> [Input material]:
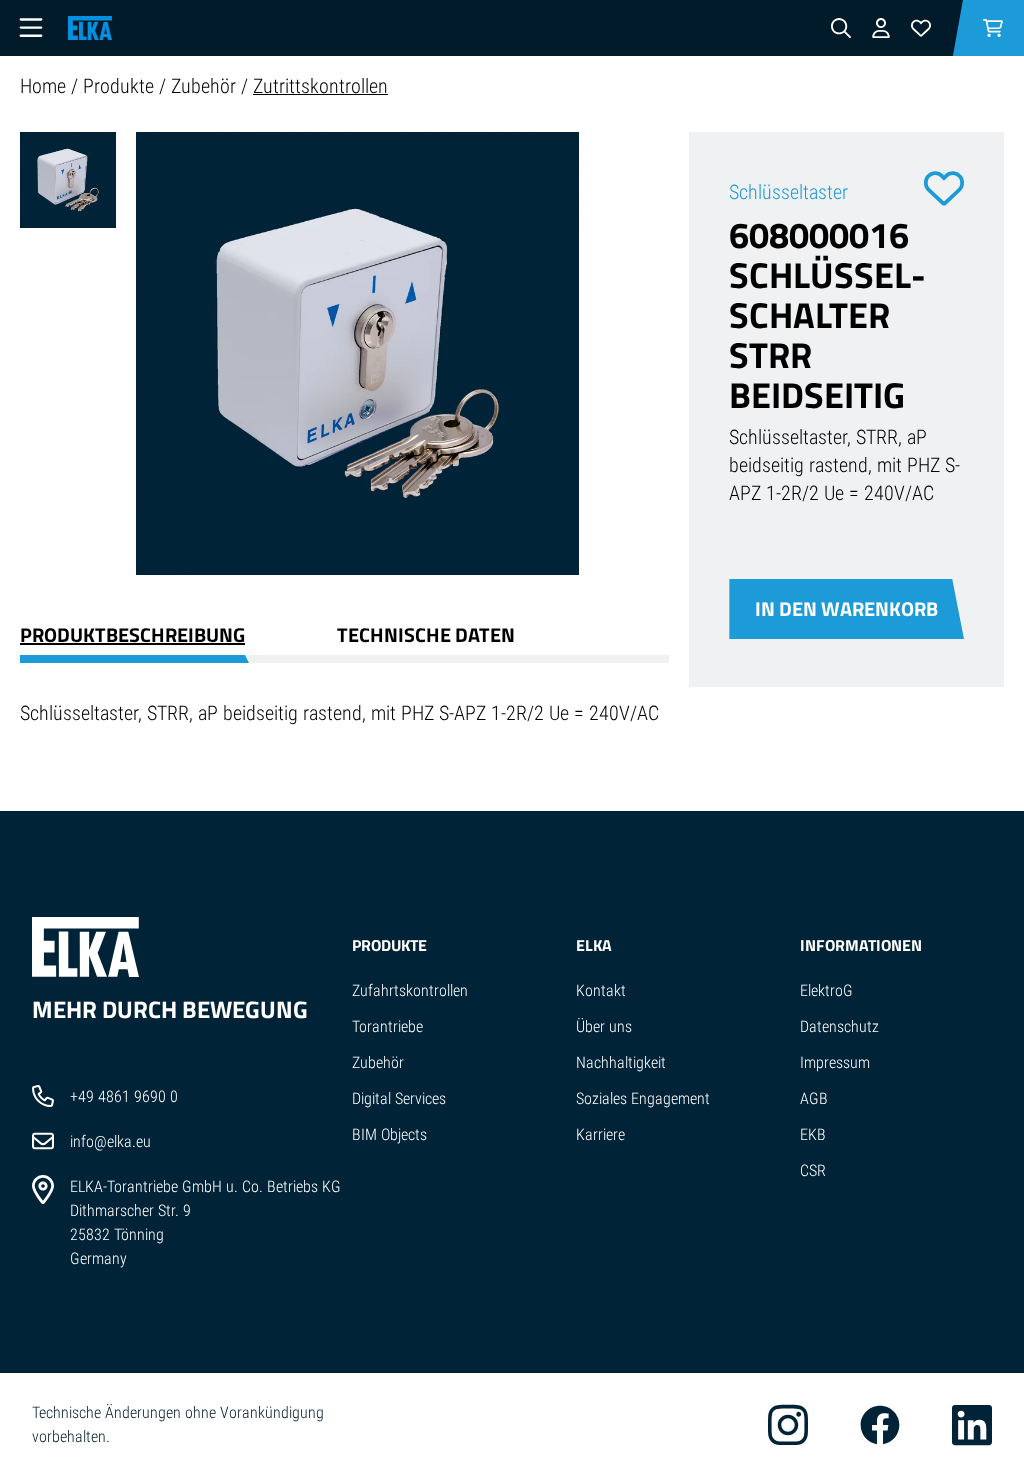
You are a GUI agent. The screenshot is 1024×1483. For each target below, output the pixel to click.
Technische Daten (426, 635)
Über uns (604, 1026)
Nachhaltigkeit (621, 1062)
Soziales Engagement (643, 1098)
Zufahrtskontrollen (410, 990)
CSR (813, 1170)
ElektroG (826, 990)
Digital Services (399, 1098)
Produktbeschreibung (132, 635)
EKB (813, 1134)
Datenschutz (839, 1026)
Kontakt (601, 990)
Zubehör (206, 86)
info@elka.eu (110, 1141)
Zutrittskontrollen (320, 86)
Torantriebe (387, 1026)
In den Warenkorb (846, 608)
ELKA (594, 945)
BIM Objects (389, 1134)
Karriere (600, 1134)
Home (45, 86)
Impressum (835, 1062)
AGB (814, 1098)
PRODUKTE (389, 945)
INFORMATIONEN (861, 945)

> [What you will do]: Provide an exact copy of only the lines from the beginning of the entries through the line containing "EKB (813, 1134)", both ends included, with no pictures.

> [Answer to this problem]:
You are a GUI agent. The screenshot is 1024×1483. For each target below, output the pixel to click.
Technische Daten (426, 635)
Über uns (604, 1026)
Nachhaltigkeit (621, 1062)
Soziales Engagement (643, 1098)
Zufahrtskontrollen (410, 990)
CSR (813, 1170)
ElektroG (826, 990)
Digital Services (399, 1098)
Produktbeschreibung (132, 635)
EKB (813, 1134)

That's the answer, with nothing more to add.